By Samuel Rubenfield
The Wall Street Journal
January 18, 2011
Developing nations lost almost $800 billion a year from 2000 through 2009, according to an updated report from Global Financial Integrity.
In 2008 alone, illicit outflows from developing nations totaled $1.26 trillion, up from the $1.06 trillion found in 2006. Overall, 44.4% of the $6.5 trillion lost came from Asia, followed by the Middle East and North Africa with 17.9%, developing parts of Europe with 17.8%, the Western Hemisphere with 15.4%, and Africa with 4.5%.

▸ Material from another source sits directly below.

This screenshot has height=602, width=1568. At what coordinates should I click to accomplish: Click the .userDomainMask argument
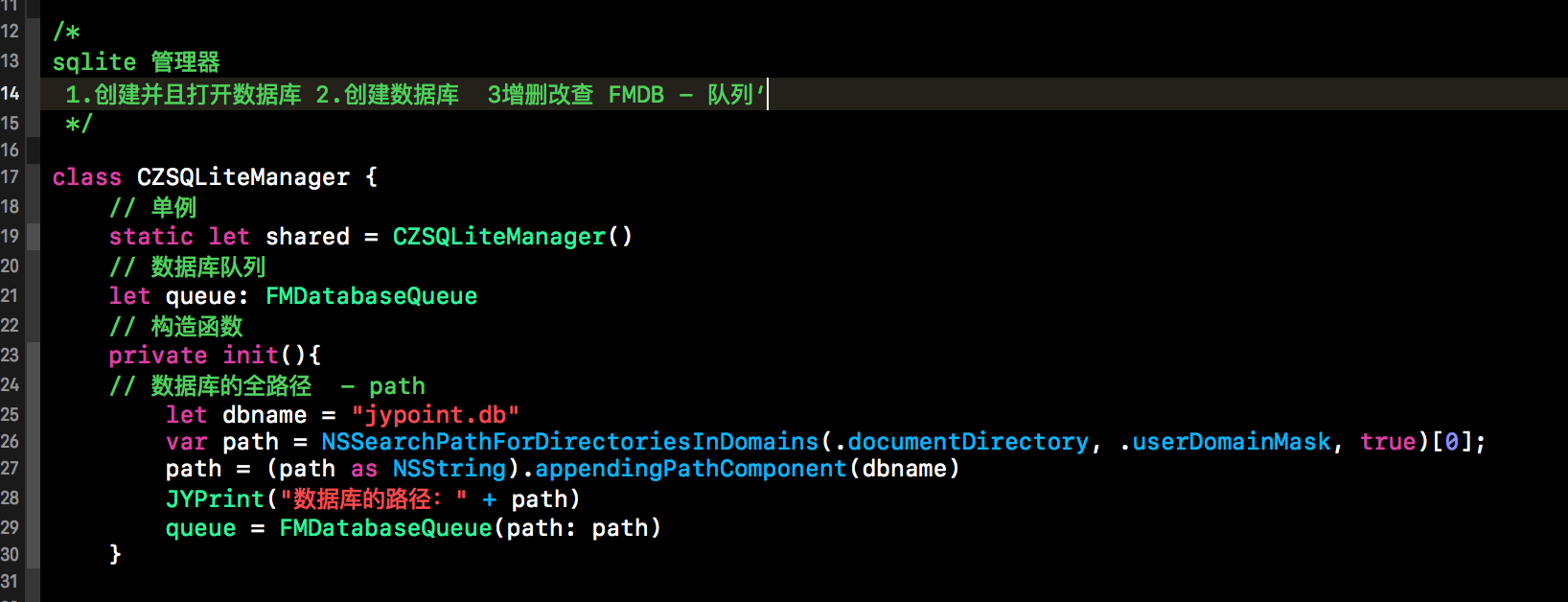(x=1226, y=442)
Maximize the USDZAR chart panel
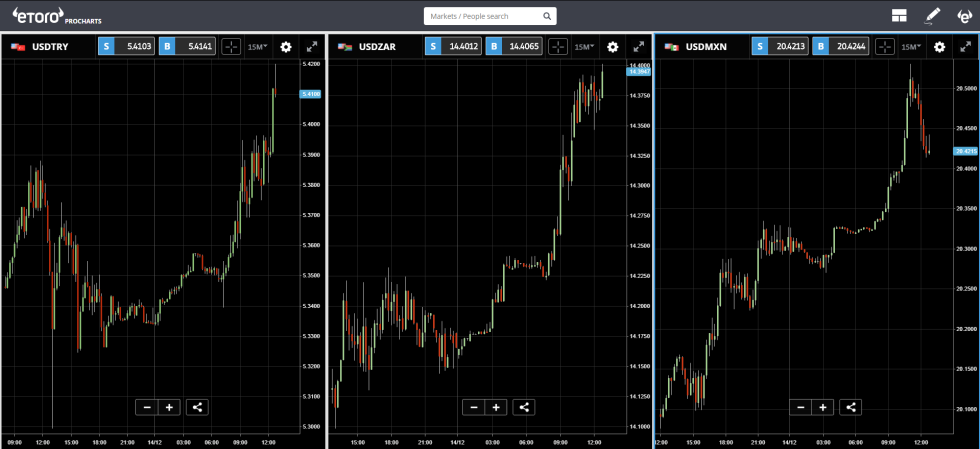Viewport: 980px width, 449px height. 639,46
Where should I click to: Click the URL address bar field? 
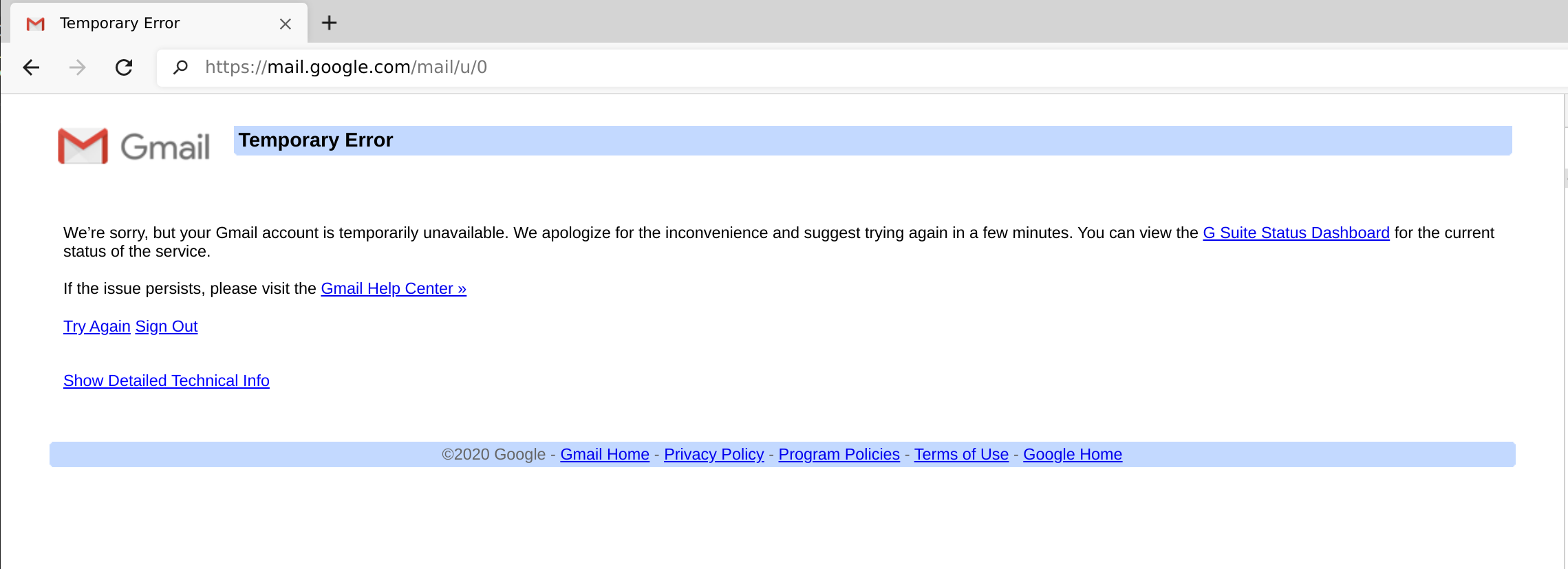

The Washington D.C.-based research group estimates in its latest analysis, which is an update of a report originally released in 2008, that more than half the funds lost were a result of trade mispricing, which is the deliberate mislabeling of prices of goods or services in order to gain advantage on a trading partner. On average, almost 90% of the illicit outflow each year came from trade mispricing in Asia.
Global Financial Integrity said trade mispricing is the major channel for illicit financial flows from China, which lost $2.18 trillion between 2000 and 2008, by far the most of any nation surveyed.
Bribery, theft, kickbacks and tax evasion were the greatest conduit for the illicit financial flows from
the major exporters of oil such as Kuwait, Nigeria, Qatar, Russia, Saudi Arabia, the United Arab Emirates and Venezuela, the group found. Taken together, these countries lost $1.7 trillion between 2000 and 2008, according to Global Financial Integrity's figures.
The group projects illicit outflows to have totaled $1.3 trillion in 2009, a significantly smaller figure it says is a result of the economic slowdown caused by the financial crisis.